__Task requirements__
Go through the data and copy every line in which "showing" appears.

__Available records__

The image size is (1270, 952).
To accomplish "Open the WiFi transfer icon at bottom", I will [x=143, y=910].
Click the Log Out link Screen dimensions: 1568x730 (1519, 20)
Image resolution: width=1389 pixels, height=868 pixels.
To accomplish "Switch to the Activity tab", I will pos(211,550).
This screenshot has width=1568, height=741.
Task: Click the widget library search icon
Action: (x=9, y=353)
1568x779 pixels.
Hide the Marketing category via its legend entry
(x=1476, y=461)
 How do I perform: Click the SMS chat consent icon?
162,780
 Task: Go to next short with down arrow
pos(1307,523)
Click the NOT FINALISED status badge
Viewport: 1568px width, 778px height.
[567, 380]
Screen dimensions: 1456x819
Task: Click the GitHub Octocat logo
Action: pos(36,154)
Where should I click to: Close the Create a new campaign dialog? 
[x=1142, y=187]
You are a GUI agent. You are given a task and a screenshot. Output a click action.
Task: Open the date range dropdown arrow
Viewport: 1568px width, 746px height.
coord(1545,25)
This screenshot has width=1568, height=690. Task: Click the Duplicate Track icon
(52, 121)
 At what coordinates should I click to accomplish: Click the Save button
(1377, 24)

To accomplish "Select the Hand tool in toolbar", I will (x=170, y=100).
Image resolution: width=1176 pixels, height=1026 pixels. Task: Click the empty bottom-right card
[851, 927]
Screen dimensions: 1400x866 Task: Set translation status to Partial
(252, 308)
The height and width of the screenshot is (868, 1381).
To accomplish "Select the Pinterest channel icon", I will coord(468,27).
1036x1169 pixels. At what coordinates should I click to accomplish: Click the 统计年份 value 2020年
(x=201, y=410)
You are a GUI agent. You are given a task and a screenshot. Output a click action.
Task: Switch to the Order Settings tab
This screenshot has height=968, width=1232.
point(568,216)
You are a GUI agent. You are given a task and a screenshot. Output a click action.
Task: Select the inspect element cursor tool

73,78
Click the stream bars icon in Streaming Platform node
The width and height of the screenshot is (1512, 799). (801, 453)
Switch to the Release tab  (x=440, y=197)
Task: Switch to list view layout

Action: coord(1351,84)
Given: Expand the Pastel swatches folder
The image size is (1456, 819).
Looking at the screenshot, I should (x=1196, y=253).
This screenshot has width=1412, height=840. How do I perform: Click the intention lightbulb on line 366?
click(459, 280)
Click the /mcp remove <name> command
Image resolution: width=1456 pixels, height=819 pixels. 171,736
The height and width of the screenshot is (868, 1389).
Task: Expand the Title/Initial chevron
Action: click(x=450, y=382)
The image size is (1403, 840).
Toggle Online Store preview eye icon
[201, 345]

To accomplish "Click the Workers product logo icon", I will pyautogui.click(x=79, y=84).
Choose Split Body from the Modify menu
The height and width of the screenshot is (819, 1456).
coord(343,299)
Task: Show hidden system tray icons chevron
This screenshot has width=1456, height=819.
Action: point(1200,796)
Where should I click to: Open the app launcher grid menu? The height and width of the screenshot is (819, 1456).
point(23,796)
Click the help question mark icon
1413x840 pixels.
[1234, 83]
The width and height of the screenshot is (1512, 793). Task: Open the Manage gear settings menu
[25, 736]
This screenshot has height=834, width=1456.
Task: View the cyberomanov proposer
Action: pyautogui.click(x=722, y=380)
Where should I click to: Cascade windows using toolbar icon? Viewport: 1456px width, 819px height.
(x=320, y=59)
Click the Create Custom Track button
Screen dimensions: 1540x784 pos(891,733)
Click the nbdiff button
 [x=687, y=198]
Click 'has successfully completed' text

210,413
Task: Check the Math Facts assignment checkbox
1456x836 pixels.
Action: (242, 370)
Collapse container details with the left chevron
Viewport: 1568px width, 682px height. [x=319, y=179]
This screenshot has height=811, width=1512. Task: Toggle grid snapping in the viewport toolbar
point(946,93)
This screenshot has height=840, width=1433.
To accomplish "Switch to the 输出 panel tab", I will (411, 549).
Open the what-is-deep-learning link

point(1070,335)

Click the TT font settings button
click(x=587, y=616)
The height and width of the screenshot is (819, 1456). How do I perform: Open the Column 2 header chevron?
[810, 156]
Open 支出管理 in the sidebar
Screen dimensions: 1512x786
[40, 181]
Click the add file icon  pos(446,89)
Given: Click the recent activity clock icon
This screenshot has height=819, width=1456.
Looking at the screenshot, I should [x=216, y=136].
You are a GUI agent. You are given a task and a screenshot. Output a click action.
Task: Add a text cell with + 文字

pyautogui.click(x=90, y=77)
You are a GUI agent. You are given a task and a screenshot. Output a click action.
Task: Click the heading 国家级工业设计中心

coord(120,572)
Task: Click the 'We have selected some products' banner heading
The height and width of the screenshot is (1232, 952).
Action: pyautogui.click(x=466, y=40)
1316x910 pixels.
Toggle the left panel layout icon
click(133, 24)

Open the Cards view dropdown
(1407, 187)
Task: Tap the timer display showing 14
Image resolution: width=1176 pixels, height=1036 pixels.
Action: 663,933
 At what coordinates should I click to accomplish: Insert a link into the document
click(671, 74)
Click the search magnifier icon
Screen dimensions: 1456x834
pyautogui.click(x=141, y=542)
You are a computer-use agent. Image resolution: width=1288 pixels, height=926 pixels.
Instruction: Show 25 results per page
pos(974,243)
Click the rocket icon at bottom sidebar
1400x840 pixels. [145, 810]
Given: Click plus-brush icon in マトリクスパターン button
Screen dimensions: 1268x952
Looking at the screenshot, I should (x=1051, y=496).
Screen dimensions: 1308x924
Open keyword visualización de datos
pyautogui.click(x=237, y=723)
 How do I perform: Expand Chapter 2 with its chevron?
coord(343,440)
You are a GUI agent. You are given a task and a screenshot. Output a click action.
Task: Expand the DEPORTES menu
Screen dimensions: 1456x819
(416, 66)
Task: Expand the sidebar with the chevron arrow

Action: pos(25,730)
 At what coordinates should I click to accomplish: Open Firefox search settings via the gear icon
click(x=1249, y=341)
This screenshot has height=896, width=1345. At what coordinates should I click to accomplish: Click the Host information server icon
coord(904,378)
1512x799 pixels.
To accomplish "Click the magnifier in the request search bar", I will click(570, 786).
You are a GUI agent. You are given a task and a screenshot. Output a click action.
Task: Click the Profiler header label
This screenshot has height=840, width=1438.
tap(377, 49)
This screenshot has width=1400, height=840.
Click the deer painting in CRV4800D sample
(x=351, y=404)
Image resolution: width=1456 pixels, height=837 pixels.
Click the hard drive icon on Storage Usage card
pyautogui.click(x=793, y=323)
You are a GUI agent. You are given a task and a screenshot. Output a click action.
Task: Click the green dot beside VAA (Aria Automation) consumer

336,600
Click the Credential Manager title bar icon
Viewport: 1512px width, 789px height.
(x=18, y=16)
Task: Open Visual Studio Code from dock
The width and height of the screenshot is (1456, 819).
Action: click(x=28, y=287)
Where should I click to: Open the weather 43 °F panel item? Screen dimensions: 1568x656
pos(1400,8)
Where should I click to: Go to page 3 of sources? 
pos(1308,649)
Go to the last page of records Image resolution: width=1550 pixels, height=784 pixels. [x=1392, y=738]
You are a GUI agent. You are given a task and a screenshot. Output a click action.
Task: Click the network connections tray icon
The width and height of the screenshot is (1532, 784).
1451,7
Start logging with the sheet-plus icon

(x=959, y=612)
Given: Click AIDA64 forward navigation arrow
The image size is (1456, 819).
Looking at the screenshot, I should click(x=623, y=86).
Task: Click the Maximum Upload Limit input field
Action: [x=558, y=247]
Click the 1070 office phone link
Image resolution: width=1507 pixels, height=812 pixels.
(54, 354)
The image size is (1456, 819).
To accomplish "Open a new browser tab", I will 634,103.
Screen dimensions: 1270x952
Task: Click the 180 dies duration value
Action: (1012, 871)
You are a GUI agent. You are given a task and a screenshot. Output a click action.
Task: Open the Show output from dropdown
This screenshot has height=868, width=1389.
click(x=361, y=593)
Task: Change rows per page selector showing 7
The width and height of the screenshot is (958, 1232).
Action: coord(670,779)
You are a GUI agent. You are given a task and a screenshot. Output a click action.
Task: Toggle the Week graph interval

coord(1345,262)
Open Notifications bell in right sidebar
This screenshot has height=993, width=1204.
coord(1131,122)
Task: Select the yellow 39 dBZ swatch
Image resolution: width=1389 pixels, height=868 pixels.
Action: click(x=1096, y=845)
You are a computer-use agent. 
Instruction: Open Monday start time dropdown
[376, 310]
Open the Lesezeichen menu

__Your response__
Task: Tap the timer display showing 14
Task: Change rows per page selector showing 7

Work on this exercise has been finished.